DAX Eigencharts

Research question

When I was 12 years old, I saw an intraday chart of the German stock index (DAX) for the first time. It was in the local newspaper and came with lots of numbers and figures for different stocks, currencies, commodities etc. And all these numbers and especially the DAX intraday chart fascinated me at once: It was love on the first sight!

Since then I have seen many hundrets of DAX charts. And at some point I had the strange feeling, that there is only a limited number of different DAX charts. And if that assumption holds true, one could take advantage of that.
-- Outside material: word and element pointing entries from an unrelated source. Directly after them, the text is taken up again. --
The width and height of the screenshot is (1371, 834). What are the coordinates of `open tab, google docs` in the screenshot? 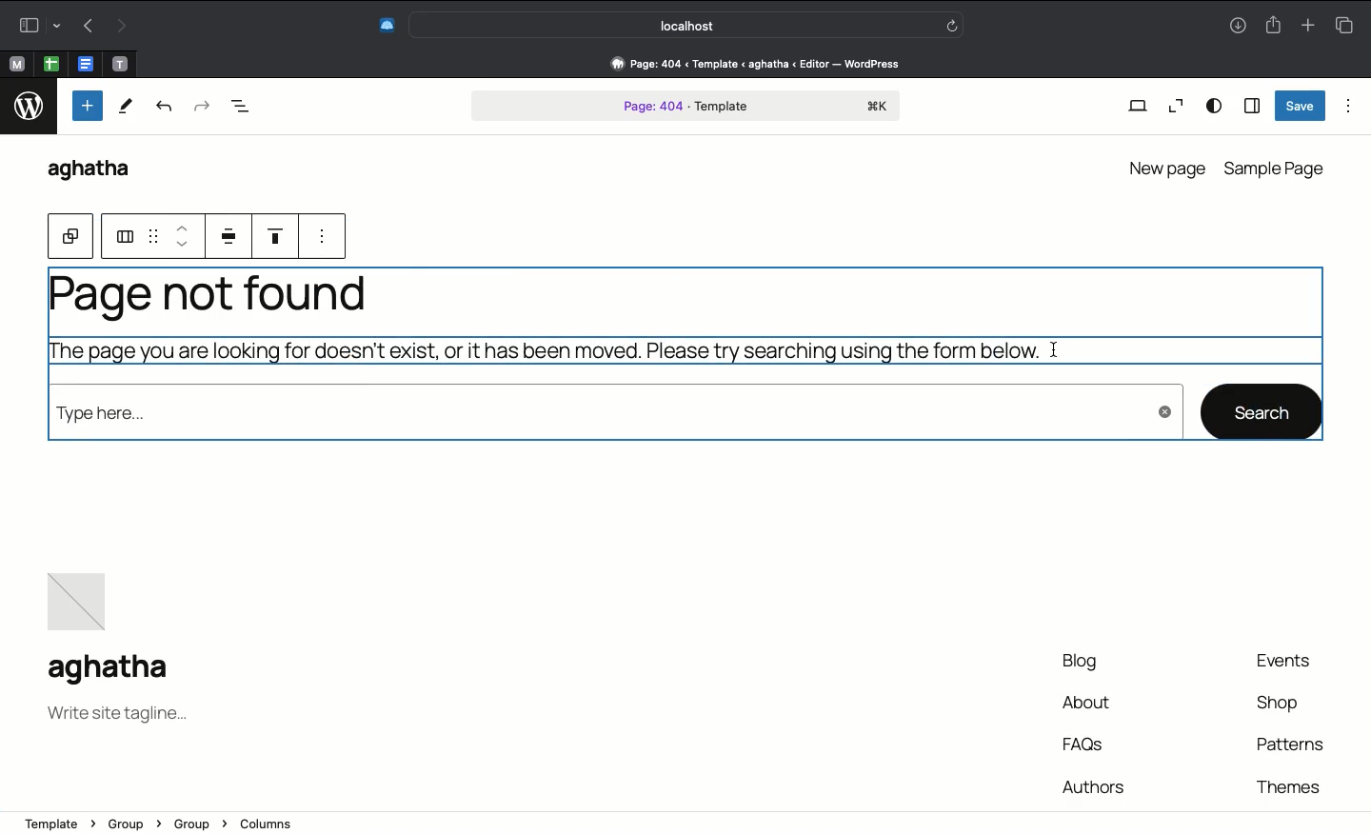 It's located at (84, 65).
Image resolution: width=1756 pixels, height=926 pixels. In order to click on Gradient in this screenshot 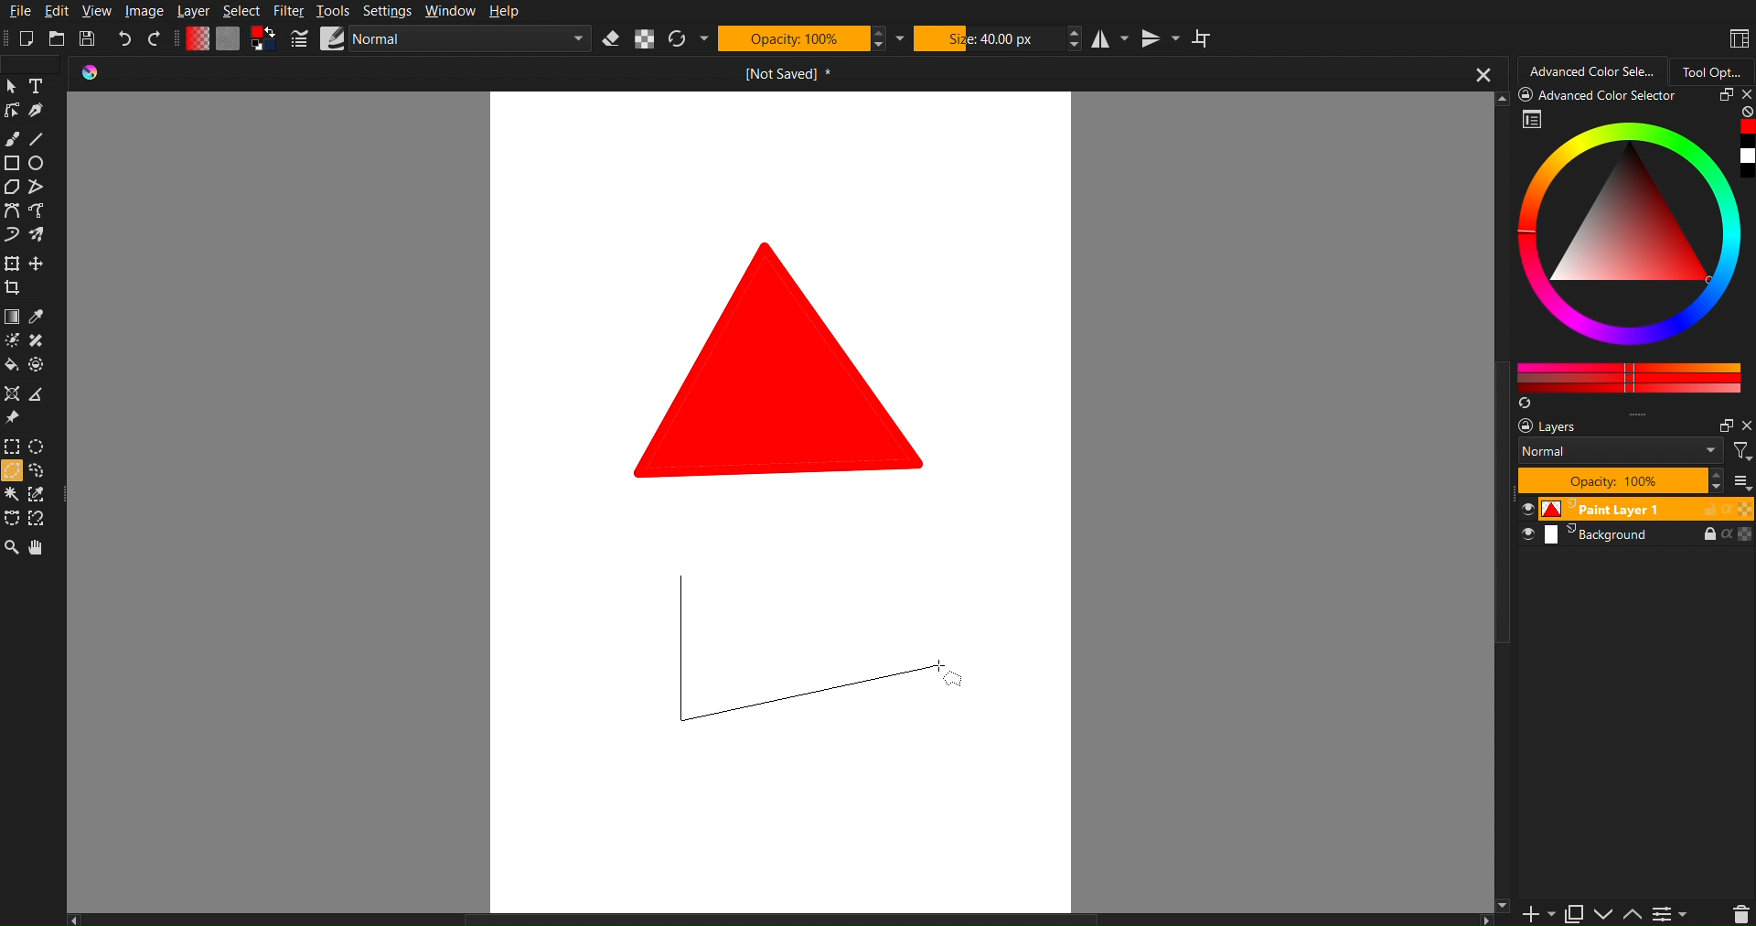, I will do `click(11, 318)`.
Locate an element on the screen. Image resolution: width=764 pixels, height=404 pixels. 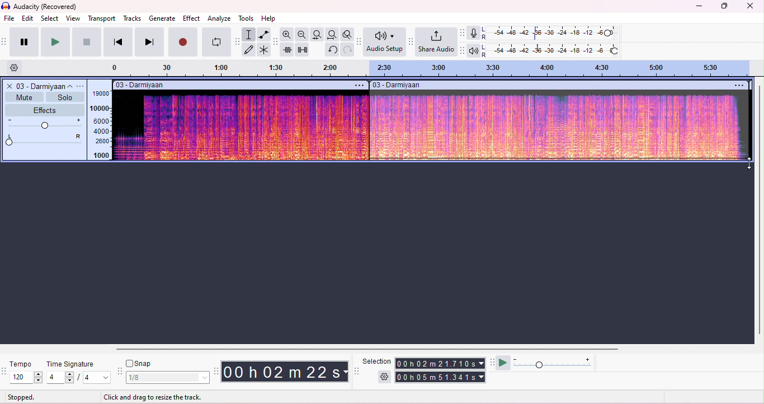
track name is located at coordinates (46, 86).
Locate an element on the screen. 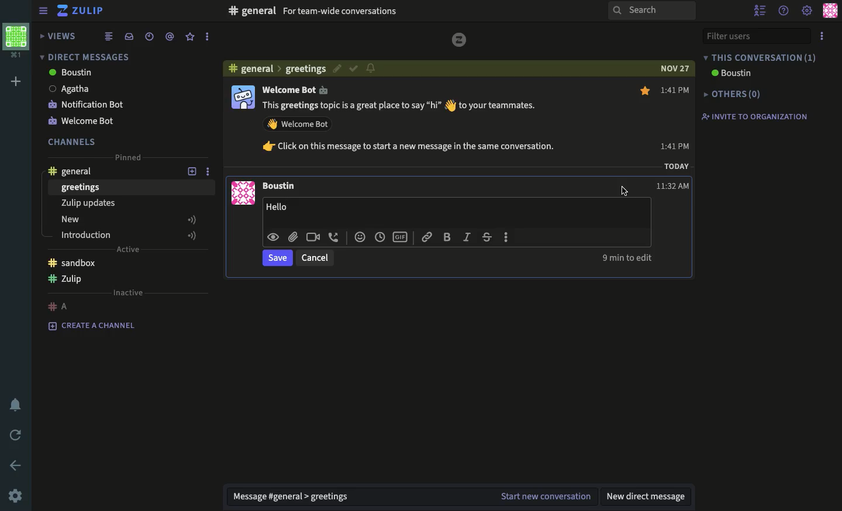  This greetings topic is a great place to say “hi”  to your teammates. Welcome back. Click on this message to start a new message in the same conversation. is located at coordinates (420, 130).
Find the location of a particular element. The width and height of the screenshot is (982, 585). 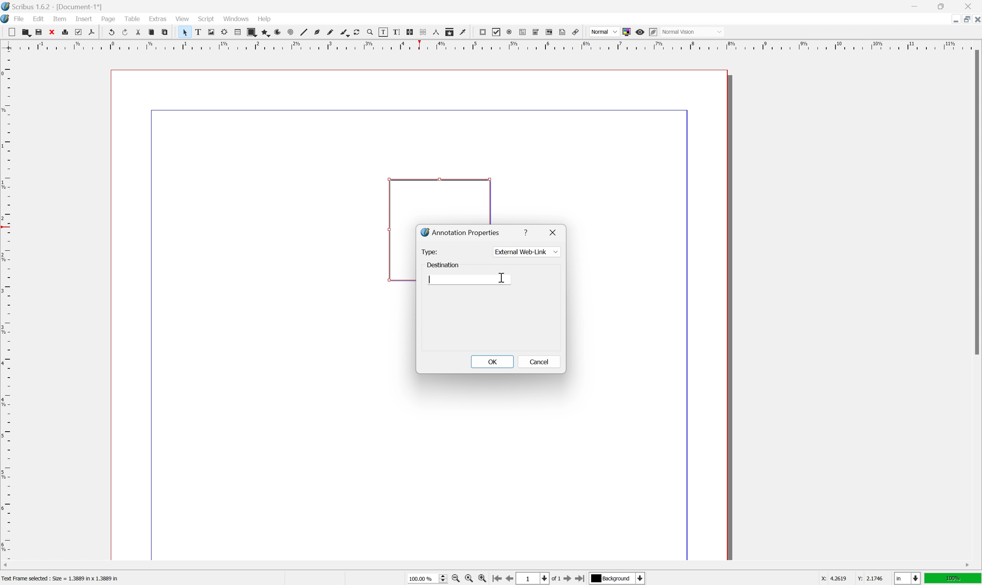

File is located at coordinates (20, 19).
My idea was was the following: If I only saw the first half of the DAX intraday chart, I could try to find similar charts and predict a trend for the second half of the day and bet either on stocks going further up or down.

To do this, I need to answer three questions:

  • Are there characteristic Eigencharts that explain the intraday DAX movement?
  • If yes, how many of these Eigencharts do I need to capture a reasonable amount of the total variance in DAX movements?
  • If dimensionality reduction does not work efficiently, can we at least cluster DAX movements?

My approach

Data

There are plenty of possibilities to get intraday charts for all kinds of stocks, indices, currencies etc. from the internet. In this project we work with data from BacktestMarket. They provide a history of DAX charts on a daily basis back to 2000. It comes as so called tick data: You get DAX values for each minute: Open, high, low, close and volume.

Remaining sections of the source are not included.